Many parents with infant children living in urban areas of New York are unaware of how lead poisoning can effect the growth of their child.  Elevated lead levels in an infant’s blood can cause serious problems in their brain development.  Moreover, many parents who have children diagnosed with elevated lead levels are unaware of how this poisoning occurs.  The following is a brief scientific overview of the common causes of lead poisoning and how it effects a developing infant.                   

The infant brain is undoubtedly sensitive to lead.
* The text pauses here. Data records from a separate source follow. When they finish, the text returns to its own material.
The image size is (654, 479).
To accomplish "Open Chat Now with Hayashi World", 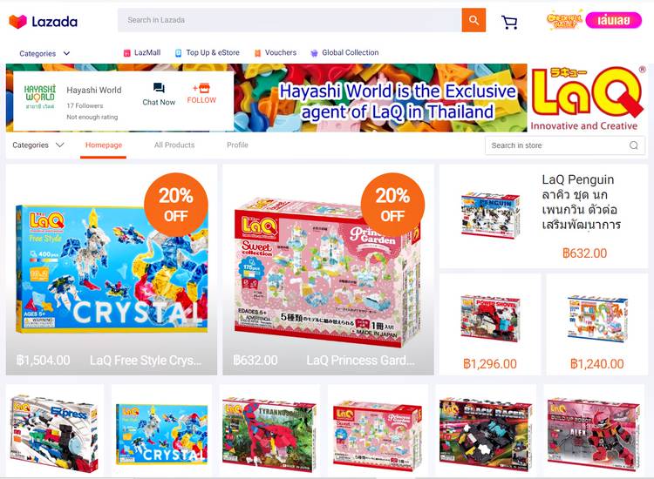I will pos(159,94).
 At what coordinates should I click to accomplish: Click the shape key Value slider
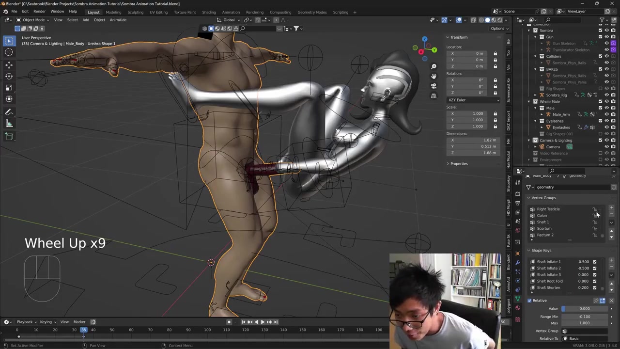(584, 309)
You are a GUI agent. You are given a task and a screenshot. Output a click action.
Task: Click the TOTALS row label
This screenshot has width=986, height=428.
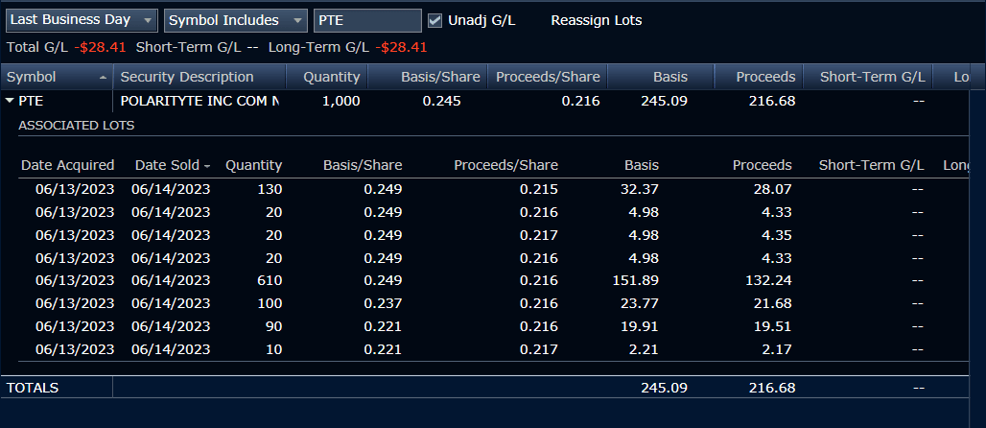(x=33, y=388)

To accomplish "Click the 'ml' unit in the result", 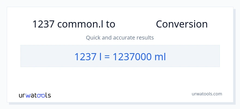I will (160, 57).
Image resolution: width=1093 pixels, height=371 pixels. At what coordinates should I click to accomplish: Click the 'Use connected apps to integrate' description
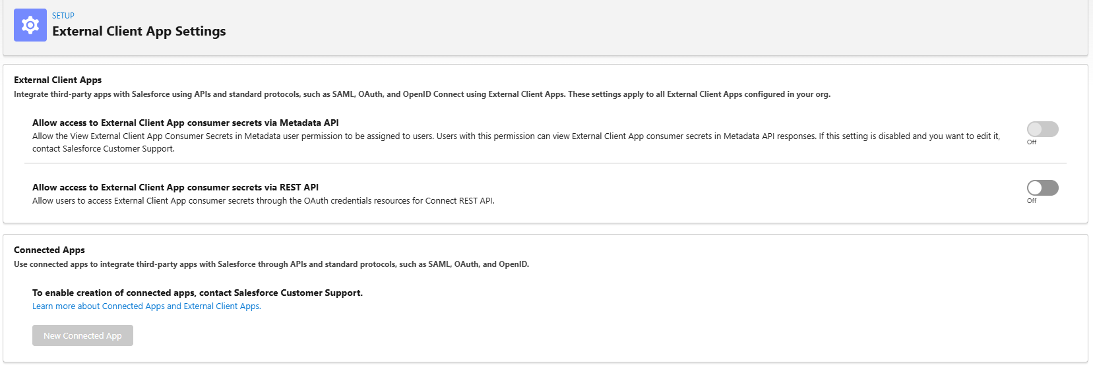pos(271,264)
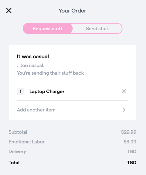Click the Subtotal amount $29.99

(x=129, y=132)
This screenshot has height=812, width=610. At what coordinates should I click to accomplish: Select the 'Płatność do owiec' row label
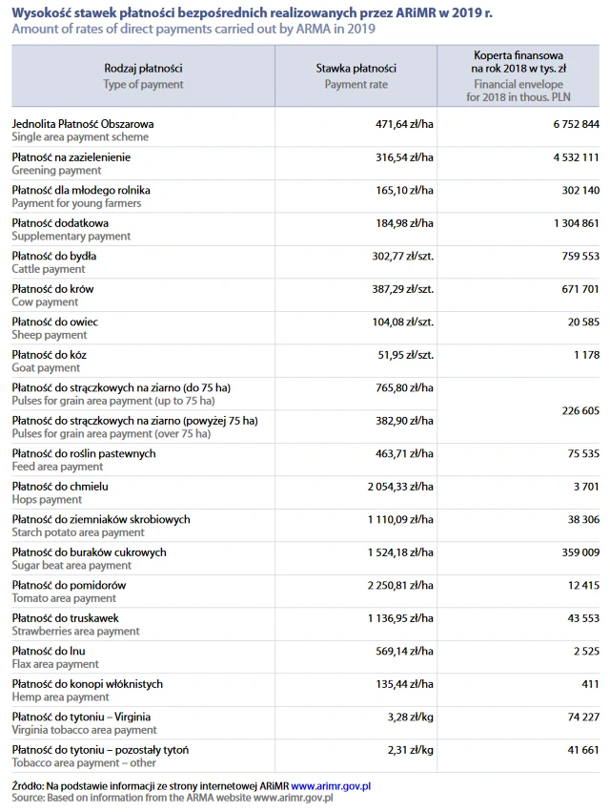pyautogui.click(x=54, y=322)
The rapid of post-natal central nervous system development coincides with a time when infants are engaging in a high degree of hand-to-mouth activity.  Thus, young children living in environments where there are lead hazards can ingest significant amounts of lead dust at a time when their brains are most sensitive to the toxicant’s effects.

Exposure to a lead-contaminated environment can cause injury to an infant even when blood lead levels do not rise above the level defined as lead poisoning by the governmental agencies charged with setting the level that constitutes “poisoning”.
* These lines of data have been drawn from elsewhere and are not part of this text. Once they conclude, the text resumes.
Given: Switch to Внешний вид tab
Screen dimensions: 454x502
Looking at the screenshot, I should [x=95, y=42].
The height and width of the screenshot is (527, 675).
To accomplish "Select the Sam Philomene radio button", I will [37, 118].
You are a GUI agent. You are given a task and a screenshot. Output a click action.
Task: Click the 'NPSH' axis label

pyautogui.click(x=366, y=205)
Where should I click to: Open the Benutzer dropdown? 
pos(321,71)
Lead ingestion and resulting injury frequently exists without external manifestations or subjective complaints, that is, without any overt signs or symptoms. For this reason, lead poisoning has sometimes been referred to as a silent epidemic.  Injury in the form of impairment of heme synthesis is an important concept in understating the mechanisms with by ingested lead particles first injure the body.

Injury resulting from lead exposure and ingestion of lead-based paint initially takes the form of an impairment of heme synthesis, that is, the body’s ability to synthesize new red blood cells and heme proteins throughout all the organs in the human body.
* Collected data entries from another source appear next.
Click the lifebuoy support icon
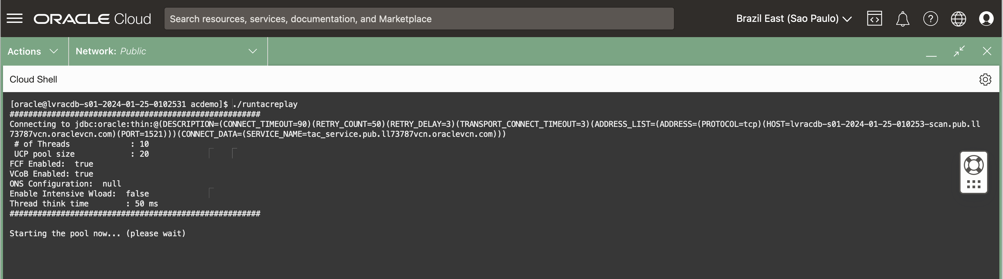This screenshot has height=279, width=1003. coord(973,165)
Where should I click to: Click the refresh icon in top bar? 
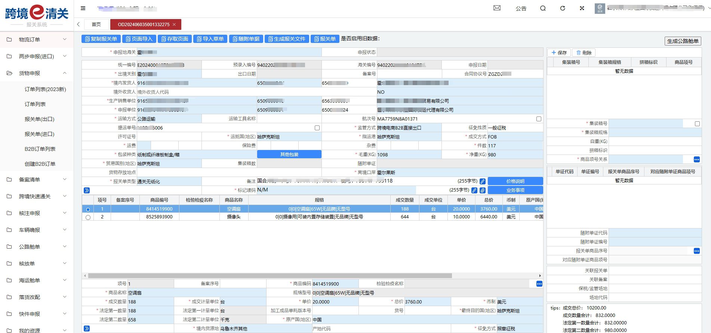coord(562,8)
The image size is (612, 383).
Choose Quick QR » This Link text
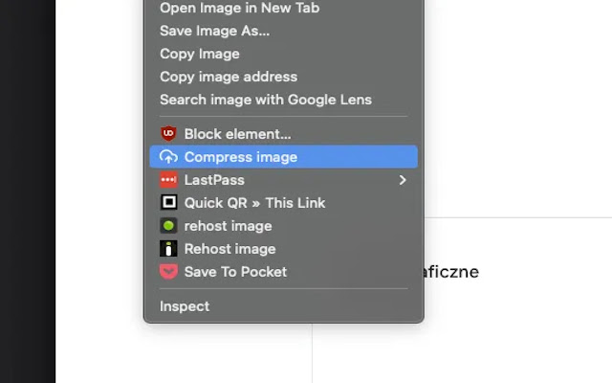point(254,203)
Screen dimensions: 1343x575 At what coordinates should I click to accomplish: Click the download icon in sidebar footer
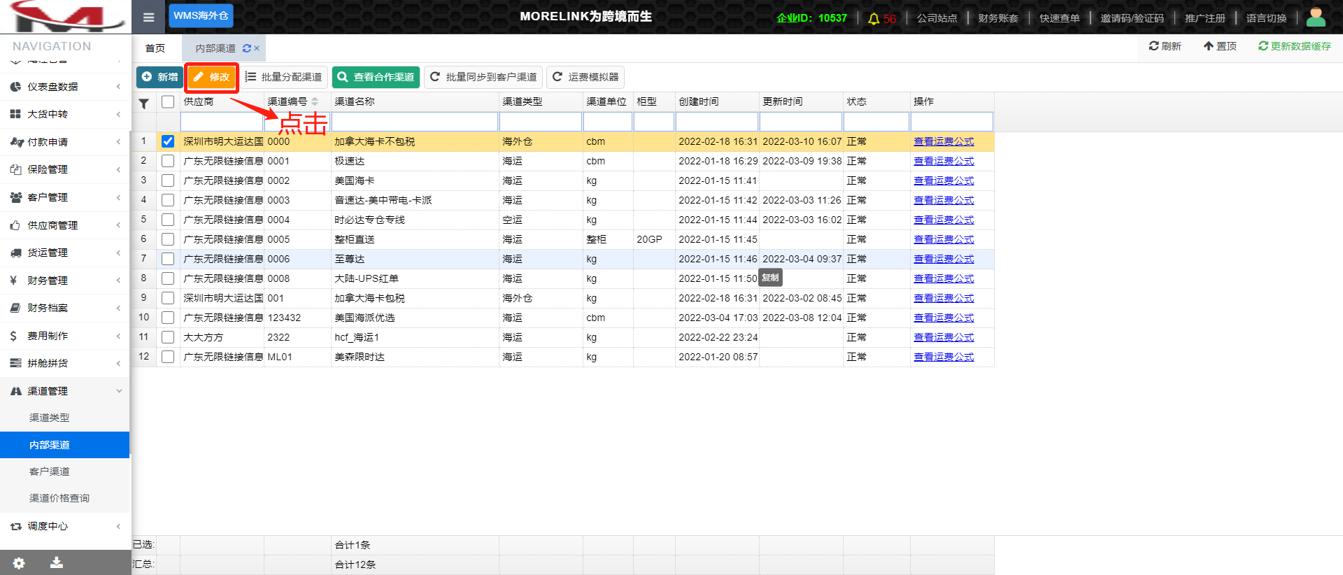[x=57, y=563]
When a child begins to crawl and move around in a lead contaminated environment containing lead based paint chips, dust and peeling paint hazards, exposure and ingestion are inexorably contemporaneous.

In such an environment, very small particles of lead-based paint that cannot be seen by the naked eye unavoidably get into the household dust. This dust can come not only from areas of chipping, peeling, cracking paint in an apartment, but also from friction surfaces, such as window sills and doors being opened and shut.  Particles of this size and nature are the general cause of childhood lead poisoning because they totally pervade a child’s living environment and can remain in the environment for months despite normal cleaning routines.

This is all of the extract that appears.